Start of Dataset entries

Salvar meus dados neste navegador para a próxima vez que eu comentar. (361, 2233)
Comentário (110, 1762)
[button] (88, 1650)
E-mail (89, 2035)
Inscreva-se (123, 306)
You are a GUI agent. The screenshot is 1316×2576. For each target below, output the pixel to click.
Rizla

End of Dataset entries
Start of Dataset entries

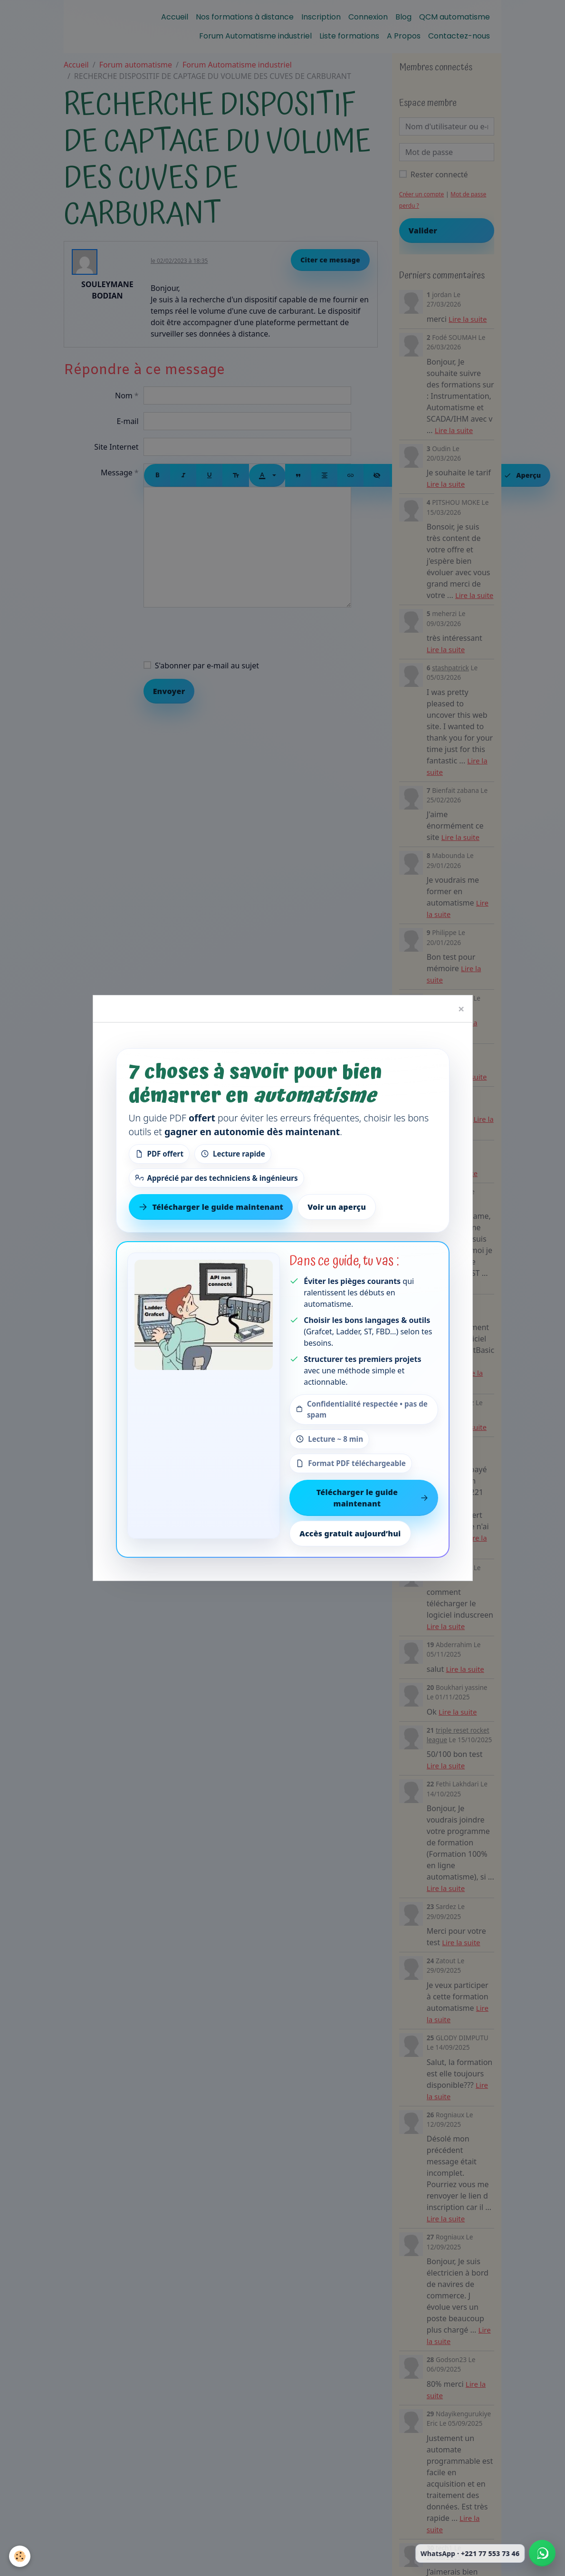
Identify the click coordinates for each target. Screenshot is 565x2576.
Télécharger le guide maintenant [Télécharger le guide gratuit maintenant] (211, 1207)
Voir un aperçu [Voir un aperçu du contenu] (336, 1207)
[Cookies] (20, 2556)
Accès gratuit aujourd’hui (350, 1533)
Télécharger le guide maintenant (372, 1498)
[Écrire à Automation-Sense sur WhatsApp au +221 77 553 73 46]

End of Dataset entries

## Task prompt
Could you recast the listing above as a numbered list, from the line containing "Salvar meus dados" down to the line containing "Inscreva-se (123, 306)", leaving out any blank lines?

## Result of the task
1. Salvar meus dados neste navegador para a próxima vez que eu comentar. (361, 2233)
2. Comentário (110, 1762)
3. [button] (88, 1650)
4. E-mail (89, 2035)
5. Inscreva-se (123, 306)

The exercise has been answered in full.